Opinion: Cheap antigen tests may be the answer to Arizona reopening its schools — even if they are less sensitive at detecting positive COVID-19 cases with low viral loads.
Published by AZCentral.
Returning our children, teachers and administrators to school is one of the more difficult challenges we have faced during the SARS-CoV-2 pandemic.
However, false dichotomies promoted by nonexperts only act to divide public opinion.
The question is not “can we return to school or not?” but rather “When and how can we return?” While there is no silver bullet, the challenge is solvable.
On Thursday, Gov. Doug Ducey and the Arizona Department of Health Services unveiled the county-level benchmarks for returning to (hybrid) in-person instruction for schools, which include two consecutive weeks of 1) fewer than 100 cases per 100,000 individuals, 2) percent test positivity below 7%, and 3) hospital visits for COVID-like illness below 10%.
Benchmarks are just a starting point
Taken together, these are important metrics to consider when making return-to-school decisions, but we must understand that infectious disease outbreaks are dynamic and that our responses must be a function of the situation; ideal solutions will likely differ across populations and schools and should be tailored to the characteristics of each.
More foundational to the benchmarks above is the need to rethink our testing strategies so that schools can open and continue to function.
The media is replete with stories of schools reopening only to close within a matter of days because of positive test results. Without a fundamental shift in our approach to testing and isolation, this story will likely replay itself throughout the country for the foreseeable future.
Why daily testing matters for schools
It is not news that widespread testing and targeted isolation are cornerstones of slowing the spread of SARS-CoV-2. Unfortunately, testing is often characterized by prohibitive costs, long wait times and prolonged laboratory processing. For school-age children, the challenge is compounded because this group typically has fewer COVID-19 symptoms when infected, which means they would not be prioritized for testing in the current environment.
A growing number of public health professionals are advocating for a change in the current testing paradigm to focus less on the accuracy of individual viral tests and more on the rapidity and frequency of testing.
Though the “gold standard” PCR has high sensitivity — i.e. it can detect low concentrations of virus — these tests can be expensive and often have slow turnaround times. Conversely, tests with lower sensitivity are typically cheap and quick.

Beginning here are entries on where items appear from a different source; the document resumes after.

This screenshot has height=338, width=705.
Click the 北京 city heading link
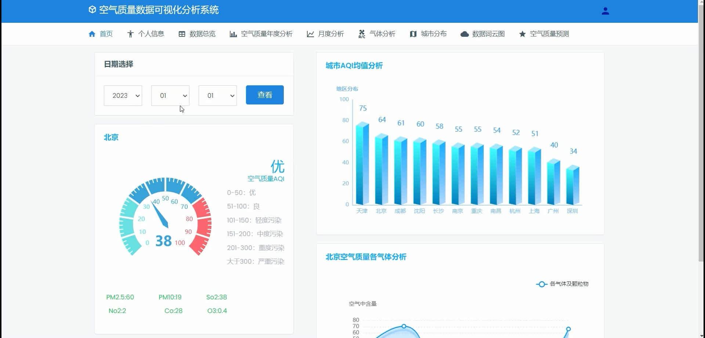click(x=111, y=137)
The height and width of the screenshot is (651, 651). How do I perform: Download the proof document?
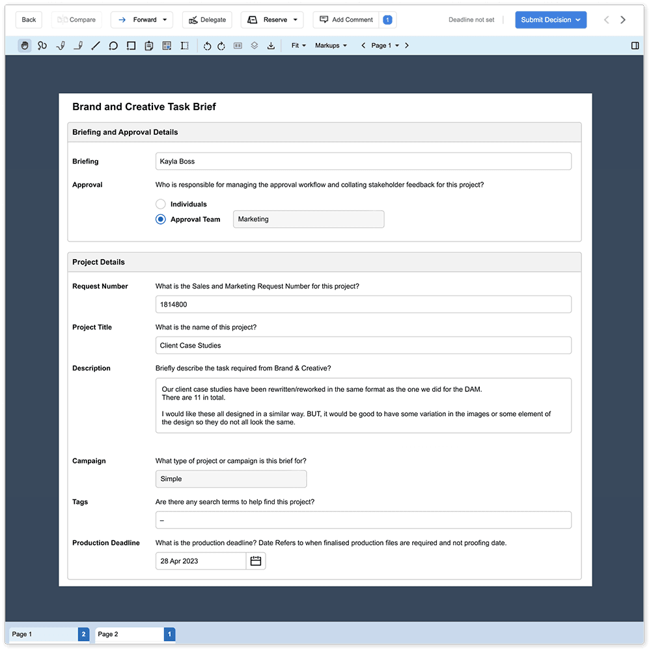coord(271,45)
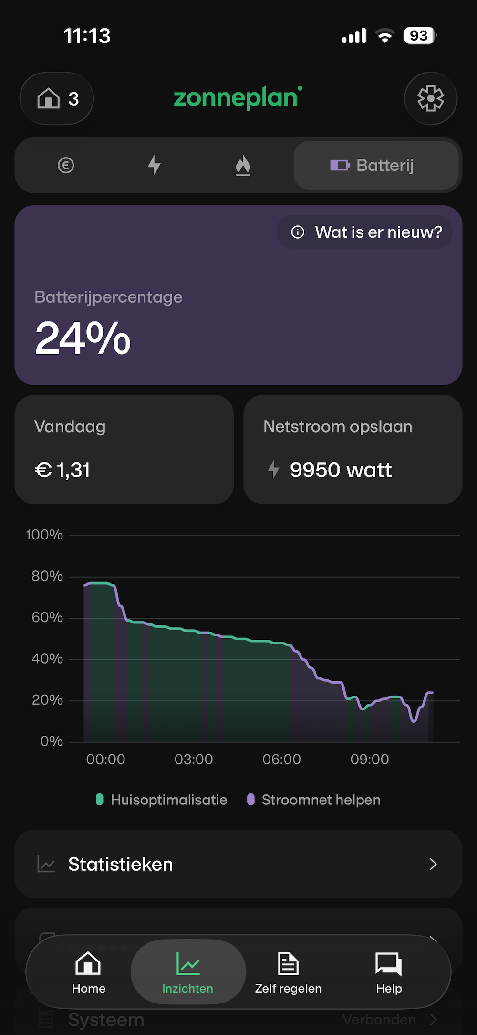Tap the house selector icon showing 3

[57, 98]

Cheaper antigen tests are the way to go
Importantly, as our understanding of SARS-CoV-2 improves, these highly sensitive PCR tests might not be necessary at this stage of the pandemic when our goal is to drive down the R-effective (the number of people in a population susceptible to infection by an individual).
Using cheap antigen tests (those that would likely cost just a few dollars and can be done at home by collecting saliva), results could be available in near real-time. Even though these types of tests are more likely to miss positive cases with low viral loads, the individuals we care most about identifying are those with high viral loads — i.e. the most likely to be infectious.
Furthermore, if these tests are done daily, even if a positive individual is missed one day, they are likely to be identified on the next if they are at the beginning of their infection and their viral load is increasing.
Speed matters more than accuracy now
The concept has been discussed at length by Dr. Michael Mina of the Harvard T.H. Chan School of Public Health and amplified by other experts such as Dr. Ashish K. Jha, who said it well in a recent TIME article: “Speed matters much more than test sensitivity in controlling a pandemic.”
Of course, the volume of tests needed would be associated with significant costs and logistical challenges, but if we are serious about returning to school and work safely and sustainably, we must support the exploration of these solutions.
Overall, successful return-to-school protocols must be tailored, easily modified and data driven. We should focus on the data, admit that there is no easy solution, and push for practical approaches.